India is becoming more like Turkey and less like Brazil. Rahul Gandhi is at liberty, and a few independent media outlets survive. But if the Election Commission has, as Gandhi maintains, been captured by the BJP, and the Supreme Court has been compromised to the extent that it will not rule against the government on any question that is critical to its survival, as I was assured is the case, there remains no institution to which Indian democrats can turn with confidence.
On November 5, the day before polls opened in Bihar, Gandhi announced that Congress workers had found evidence of a huge electoral fraud in state elections held in Haryana in October 2024. According to the Congress leader, no fewer than 2.5 million votes were cast illegally using duplicate or nonexistent electors, invalid addresses, and voters registered in bulk to the same address. Gandhi showed a photo of a hairdresser from the Brazilian city of Belo Horizonte that had been downloaded from the Internet and appeared twenty-two times on the Haryana electoral rolls. He played footage of the state’s BJP chief minister smilingly reassuring supporters, before the count, that the party would win because “arrangements” were in place.
On November 3 Modi the commander in chief and Modi the sanyasi—the ascetic—gave way to Modi the brownshirt. The event was a campaign address in Bihar, where the Congress was accused, without evidence, of offering illegal immigrants the vote. Modi is a treacly, insinuating speaker. “A dangerous conspiracy is afoot,” he said, staring through his rimless Bulgari glasses. The Congress “is putting Bihar in danger, your children’s future in danger, your daughters’ lives in danger.” Then he began to goad. “Should your free rations go to the infiltrators? Should your free health care go to the infiltrators? Should your children get bread or not?” The crowd happily roared back the right answers, and Modi extended an incriminating finger. “Tell me, will you let the infiltrators take over?” Rabble-rousing such as this, along with a promise to create 10 million jobs, swept Bihar’s existing coalition government, of which the BJP is a part, to a decisive victory in the November election.
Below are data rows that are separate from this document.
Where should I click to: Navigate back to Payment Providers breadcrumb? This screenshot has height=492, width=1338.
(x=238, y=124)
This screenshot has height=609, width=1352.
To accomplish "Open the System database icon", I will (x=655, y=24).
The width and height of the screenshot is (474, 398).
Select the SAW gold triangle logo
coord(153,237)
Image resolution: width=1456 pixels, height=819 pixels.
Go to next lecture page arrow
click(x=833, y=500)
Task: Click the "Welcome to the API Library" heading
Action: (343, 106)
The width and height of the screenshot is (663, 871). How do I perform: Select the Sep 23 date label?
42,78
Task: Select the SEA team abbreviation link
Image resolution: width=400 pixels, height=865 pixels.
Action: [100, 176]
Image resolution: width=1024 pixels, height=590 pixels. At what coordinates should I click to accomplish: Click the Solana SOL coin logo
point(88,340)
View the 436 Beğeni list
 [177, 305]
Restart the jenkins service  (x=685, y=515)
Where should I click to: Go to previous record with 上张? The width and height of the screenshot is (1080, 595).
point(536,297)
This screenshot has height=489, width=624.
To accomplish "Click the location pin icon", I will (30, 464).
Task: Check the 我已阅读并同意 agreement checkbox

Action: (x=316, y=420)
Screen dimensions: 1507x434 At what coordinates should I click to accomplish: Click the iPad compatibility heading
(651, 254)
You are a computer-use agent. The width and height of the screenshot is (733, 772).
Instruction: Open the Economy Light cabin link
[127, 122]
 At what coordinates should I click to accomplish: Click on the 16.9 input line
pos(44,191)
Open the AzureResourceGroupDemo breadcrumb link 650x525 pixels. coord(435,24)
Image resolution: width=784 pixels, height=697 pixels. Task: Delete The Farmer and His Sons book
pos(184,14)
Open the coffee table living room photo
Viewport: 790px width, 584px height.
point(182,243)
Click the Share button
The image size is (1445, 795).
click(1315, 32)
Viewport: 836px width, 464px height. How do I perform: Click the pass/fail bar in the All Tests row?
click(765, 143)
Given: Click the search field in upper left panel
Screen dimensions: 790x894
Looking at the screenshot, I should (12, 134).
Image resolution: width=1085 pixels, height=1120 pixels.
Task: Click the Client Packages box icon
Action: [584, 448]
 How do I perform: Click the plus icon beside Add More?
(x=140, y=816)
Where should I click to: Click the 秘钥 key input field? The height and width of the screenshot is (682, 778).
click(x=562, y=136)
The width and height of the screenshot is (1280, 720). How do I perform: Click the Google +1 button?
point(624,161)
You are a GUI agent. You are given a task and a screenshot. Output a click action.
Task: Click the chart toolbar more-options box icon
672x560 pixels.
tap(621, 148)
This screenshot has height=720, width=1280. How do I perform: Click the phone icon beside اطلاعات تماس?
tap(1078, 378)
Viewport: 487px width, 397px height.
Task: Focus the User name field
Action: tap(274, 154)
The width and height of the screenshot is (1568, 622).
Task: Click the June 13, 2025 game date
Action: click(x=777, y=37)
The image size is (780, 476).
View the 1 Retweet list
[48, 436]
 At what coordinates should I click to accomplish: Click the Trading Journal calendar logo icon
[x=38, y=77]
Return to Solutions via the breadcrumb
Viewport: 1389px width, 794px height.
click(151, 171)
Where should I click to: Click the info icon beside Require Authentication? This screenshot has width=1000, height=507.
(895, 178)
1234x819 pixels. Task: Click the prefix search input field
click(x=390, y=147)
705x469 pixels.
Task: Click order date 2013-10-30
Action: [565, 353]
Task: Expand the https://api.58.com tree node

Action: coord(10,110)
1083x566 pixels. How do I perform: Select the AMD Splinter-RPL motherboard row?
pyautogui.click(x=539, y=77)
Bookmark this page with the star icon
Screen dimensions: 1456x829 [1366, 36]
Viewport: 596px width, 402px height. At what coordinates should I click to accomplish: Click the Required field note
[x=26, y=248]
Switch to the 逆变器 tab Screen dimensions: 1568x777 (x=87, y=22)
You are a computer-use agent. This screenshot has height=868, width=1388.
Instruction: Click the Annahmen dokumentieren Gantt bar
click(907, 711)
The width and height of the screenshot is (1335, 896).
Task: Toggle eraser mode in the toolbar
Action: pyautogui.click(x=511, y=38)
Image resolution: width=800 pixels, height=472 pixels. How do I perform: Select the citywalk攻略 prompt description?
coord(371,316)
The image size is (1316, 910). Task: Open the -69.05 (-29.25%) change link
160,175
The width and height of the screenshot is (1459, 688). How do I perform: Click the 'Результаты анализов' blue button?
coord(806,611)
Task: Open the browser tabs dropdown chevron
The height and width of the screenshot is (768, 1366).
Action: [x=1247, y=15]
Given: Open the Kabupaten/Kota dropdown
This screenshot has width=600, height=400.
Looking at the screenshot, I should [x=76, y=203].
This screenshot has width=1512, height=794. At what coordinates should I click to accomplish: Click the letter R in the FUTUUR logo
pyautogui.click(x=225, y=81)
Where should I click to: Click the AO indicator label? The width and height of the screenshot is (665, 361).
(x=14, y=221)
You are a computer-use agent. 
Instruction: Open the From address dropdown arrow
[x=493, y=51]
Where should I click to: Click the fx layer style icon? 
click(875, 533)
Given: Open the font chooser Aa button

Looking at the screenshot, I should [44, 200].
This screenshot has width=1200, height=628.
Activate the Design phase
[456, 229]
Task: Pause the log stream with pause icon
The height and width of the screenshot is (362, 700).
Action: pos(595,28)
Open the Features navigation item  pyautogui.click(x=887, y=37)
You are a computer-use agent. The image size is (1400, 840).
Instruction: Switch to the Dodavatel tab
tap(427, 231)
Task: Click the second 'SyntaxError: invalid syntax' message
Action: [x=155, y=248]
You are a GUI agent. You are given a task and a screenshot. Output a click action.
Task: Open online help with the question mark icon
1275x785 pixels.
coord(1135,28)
On my last train journey I met Abhijeet, a young scriptwriter on the TV show Lafangey (The Loafers), about three young men trying to make their way in the world. One is given money by his poor family to take a government exam, only for the questions to be leaked and the exam canceled. His money spent, he starts gambling on India’s most lucrative cricket competition, the IPL. The second turns down a well-paid job far away in order to stay with his girlfriend, who gives him hell for his poverty and lack of ambition. The third tries to become a film star but has to settle for being a grocer. Abhijeet seemed happy enough with life. He and his cowriter had made enough money to consider upgrading their 1BHK (one bedroom, hall, and kitchen) in Mumbai to a 2BHK, which would give them separate bedrooms. After our conversation I made my excuses, left the compartment, and opened the door of the moving train. Few things in life are as consoling as dangling your legs from the door of an Indian train as the countryside rushes past: a flash of electric blue, a peacock in a peepul tree, and the great plain in all its convulsive, alluvial glory.